What you are asked to do —
From the first line to the last, reproduce the records exactly as they appear below.

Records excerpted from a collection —
^^^^
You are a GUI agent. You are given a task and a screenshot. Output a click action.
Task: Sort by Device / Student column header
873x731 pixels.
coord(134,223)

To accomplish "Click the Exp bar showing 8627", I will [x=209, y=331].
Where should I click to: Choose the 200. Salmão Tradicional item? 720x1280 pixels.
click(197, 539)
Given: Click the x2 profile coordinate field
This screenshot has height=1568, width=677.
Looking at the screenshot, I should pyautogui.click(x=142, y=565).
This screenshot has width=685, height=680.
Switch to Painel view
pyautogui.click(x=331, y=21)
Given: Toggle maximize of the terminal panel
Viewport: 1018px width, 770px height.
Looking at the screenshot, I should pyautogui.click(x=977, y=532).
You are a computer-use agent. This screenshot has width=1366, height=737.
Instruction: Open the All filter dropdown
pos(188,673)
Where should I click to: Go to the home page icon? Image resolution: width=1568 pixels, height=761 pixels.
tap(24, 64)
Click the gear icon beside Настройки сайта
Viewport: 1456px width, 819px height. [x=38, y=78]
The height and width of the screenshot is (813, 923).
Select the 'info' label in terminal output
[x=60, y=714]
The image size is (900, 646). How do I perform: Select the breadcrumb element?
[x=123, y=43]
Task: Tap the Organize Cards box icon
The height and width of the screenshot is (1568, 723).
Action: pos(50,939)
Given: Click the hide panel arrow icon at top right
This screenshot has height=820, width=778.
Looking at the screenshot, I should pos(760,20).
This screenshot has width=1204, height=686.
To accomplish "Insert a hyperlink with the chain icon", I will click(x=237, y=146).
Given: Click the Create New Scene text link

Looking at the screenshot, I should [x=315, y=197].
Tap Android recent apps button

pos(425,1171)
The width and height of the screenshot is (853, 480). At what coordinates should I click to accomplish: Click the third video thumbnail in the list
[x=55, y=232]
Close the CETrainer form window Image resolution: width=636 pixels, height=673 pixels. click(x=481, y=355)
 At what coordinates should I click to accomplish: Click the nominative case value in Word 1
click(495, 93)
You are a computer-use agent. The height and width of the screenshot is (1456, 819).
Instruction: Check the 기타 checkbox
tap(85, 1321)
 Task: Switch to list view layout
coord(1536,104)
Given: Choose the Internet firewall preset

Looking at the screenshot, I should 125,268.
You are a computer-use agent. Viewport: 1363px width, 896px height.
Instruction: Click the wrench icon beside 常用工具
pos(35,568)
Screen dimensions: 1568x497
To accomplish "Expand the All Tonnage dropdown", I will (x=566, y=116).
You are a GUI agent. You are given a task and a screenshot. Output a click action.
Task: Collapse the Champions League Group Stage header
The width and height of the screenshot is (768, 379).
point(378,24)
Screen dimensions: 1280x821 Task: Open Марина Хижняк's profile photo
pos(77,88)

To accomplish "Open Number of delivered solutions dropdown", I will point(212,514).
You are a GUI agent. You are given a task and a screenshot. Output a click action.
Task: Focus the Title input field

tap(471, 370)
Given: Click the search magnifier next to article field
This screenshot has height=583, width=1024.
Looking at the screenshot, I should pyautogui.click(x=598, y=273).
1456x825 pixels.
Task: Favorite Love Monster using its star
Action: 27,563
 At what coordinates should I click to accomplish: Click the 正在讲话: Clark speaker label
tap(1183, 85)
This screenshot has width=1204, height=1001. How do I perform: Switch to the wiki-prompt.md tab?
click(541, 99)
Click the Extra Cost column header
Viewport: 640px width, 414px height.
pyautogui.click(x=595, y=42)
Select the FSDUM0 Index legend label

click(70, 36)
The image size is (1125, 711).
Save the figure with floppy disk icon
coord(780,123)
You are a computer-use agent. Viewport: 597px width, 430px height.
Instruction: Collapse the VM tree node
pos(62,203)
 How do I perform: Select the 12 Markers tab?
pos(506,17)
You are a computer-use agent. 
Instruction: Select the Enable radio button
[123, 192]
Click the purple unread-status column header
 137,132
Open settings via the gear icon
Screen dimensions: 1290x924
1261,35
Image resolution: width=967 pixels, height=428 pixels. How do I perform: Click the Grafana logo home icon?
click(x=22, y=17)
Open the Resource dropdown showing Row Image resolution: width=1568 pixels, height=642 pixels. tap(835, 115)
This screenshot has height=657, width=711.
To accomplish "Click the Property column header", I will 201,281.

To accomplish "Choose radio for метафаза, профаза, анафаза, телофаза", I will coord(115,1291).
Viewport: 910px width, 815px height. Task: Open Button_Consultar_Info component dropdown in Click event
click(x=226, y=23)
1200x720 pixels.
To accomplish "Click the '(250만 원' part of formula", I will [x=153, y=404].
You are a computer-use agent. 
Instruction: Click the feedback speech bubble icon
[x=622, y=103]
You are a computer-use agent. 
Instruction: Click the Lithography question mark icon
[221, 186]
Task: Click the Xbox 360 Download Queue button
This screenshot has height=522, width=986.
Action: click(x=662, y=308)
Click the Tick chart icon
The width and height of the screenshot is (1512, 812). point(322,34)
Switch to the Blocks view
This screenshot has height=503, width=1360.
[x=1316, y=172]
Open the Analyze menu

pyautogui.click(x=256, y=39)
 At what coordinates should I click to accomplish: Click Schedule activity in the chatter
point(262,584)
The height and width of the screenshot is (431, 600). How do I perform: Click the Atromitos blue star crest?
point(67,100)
^^^^
Your response —
You are a GUI agent. You are given a task and a screenshot. Output a click action.
Task: Sort by Device / Student column header
873x731 pixels.
coord(134,223)

To accomplish "Click the Exp bar showing 8627", I will [x=209, y=331].
Where should I click to: Choose the 200. Salmão Tradicional item? 720x1280 pixels.
click(197, 539)
Given: Click the x2 profile coordinate field
This screenshot has height=1568, width=677.
Looking at the screenshot, I should pyautogui.click(x=142, y=565).
This screenshot has width=685, height=680.
Switch to Painel view
pyautogui.click(x=331, y=21)
Given: Toggle maximize of the terminal panel
Viewport: 1018px width, 770px height.
Looking at the screenshot, I should pyautogui.click(x=977, y=532).
You are a computer-use agent. This screenshot has width=1366, height=737.
Instruction: Open the All filter dropdown
pos(188,673)
Where should I click to: Go to the home page icon? Image resolution: width=1568 pixels, height=761 pixels.
tap(24, 64)
Click the gear icon beside Настройки сайта
Viewport: 1456px width, 819px height. [x=38, y=78]
The height and width of the screenshot is (813, 923).
Select the 'info' label in terminal output
[x=60, y=714]
The image size is (900, 646). How do I perform: Select the breadcrumb element?
[x=123, y=43]
Task: Tap the Organize Cards box icon
The height and width of the screenshot is (1568, 723).
Action: pos(50,939)
Given: Click the hide panel arrow icon at top right
This screenshot has height=820, width=778.
Looking at the screenshot, I should pos(760,20).
This screenshot has width=1204, height=686.
To accomplish "Insert a hyperlink with the chain icon", I will click(x=237, y=146).
Given: Click the Create New Scene text link

Looking at the screenshot, I should [x=315, y=197].
Tap Android recent apps button

pos(425,1171)
The width and height of the screenshot is (853, 480). At what coordinates should I click to accomplish: Click the third video thumbnail in the list
[x=55, y=232]
Close the CETrainer form window Image resolution: width=636 pixels, height=673 pixels. click(x=481, y=355)
 At what coordinates should I click to accomplish: Click the nominative case value in Word 1
click(495, 93)
You are a computer-use agent. The height and width of the screenshot is (1456, 819).
Instruction: Check the 기타 checkbox
tap(85, 1321)
 Task: Switch to list view layout
coord(1536,104)
Given: Choose the Internet firewall preset

Looking at the screenshot, I should 125,268.
You are a computer-use agent. Viewport: 1363px width, 896px height.
Instruction: Click the wrench icon beside 常用工具
pos(35,568)
Screen dimensions: 1568x497
To accomplish "Expand the All Tonnage dropdown", I will (x=566, y=116).
You are a GUI agent. You are given a task and a screenshot. Output a click action.
Task: Collapse the Champions League Group Stage header
The width and height of the screenshot is (768, 379).
point(378,24)
Screen dimensions: 1280x821 Task: Open Марина Хижняк's profile photo
pos(77,88)

To accomplish "Open Number of delivered solutions dropdown", I will point(212,514).
You are a GUI agent. You are given a task and a screenshot. Output a click action.
Task: Focus the Title input field

tap(471, 370)
Given: Click the search magnifier next to article field
This screenshot has height=583, width=1024.
Looking at the screenshot, I should pyautogui.click(x=598, y=273).
1456x825 pixels.
Task: Favorite Love Monster using its star
Action: 27,563
 At what coordinates should I click to accomplish: Click the 正在讲话: Clark speaker label
tap(1183, 85)
This screenshot has width=1204, height=1001. How do I perform: Switch to the wiki-prompt.md tab?
click(541, 99)
Click the Extra Cost column header
Viewport: 640px width, 414px height.
pyautogui.click(x=595, y=42)
Select the FSDUM0 Index legend label

click(70, 36)
The image size is (1125, 711).
Save the figure with floppy disk icon
coord(780,123)
You are a computer-use agent. Viewport: 597px width, 430px height.
Instruction: Collapse the VM tree node
pos(62,203)
 How do I perform: Select the 12 Markers tab?
pos(506,17)
You are a computer-use agent. 
Instruction: Select the Enable radio button
[123, 192]
Click the purple unread-status column header
 137,132
Open settings via the gear icon
Screen dimensions: 1290x924
1261,35
Image resolution: width=967 pixels, height=428 pixels. How do I perform: Click the Grafana logo home icon?
click(x=22, y=17)
Open the Resource dropdown showing Row Image resolution: width=1568 pixels, height=642 pixels. tap(835, 115)
This screenshot has height=657, width=711.
To accomplish "Click the Property column header", I will 201,281.

To accomplish "Choose radio for метафаза, профаза, анафаза, телофаза", I will coord(115,1291).
Viewport: 910px width, 815px height. Task: Open Button_Consultar_Info component dropdown in Click event
click(x=226, y=23)
1200x720 pixels.
To accomplish "Click the '(250만 원' part of formula", I will [x=153, y=404].
You are a computer-use agent. 
Instruction: Click the feedback speech bubble icon
[x=622, y=103]
You are a computer-use agent. 
Instruction: Click the Lithography question mark icon
[221, 186]
Task: Click the Xbox 360 Download Queue button
This screenshot has height=522, width=986.
Action: click(x=662, y=308)
Click the Tick chart icon
The width and height of the screenshot is (1512, 812). point(322,34)
Switch to the Blocks view
This screenshot has height=503, width=1360.
[x=1316, y=172]
Open the Analyze menu

pyautogui.click(x=256, y=39)
 At what coordinates should I click to accomplish: Click Schedule activity in the chatter
point(262,584)
The height and width of the screenshot is (431, 600). How do I perform: Click the Atromitos blue star crest?
point(67,100)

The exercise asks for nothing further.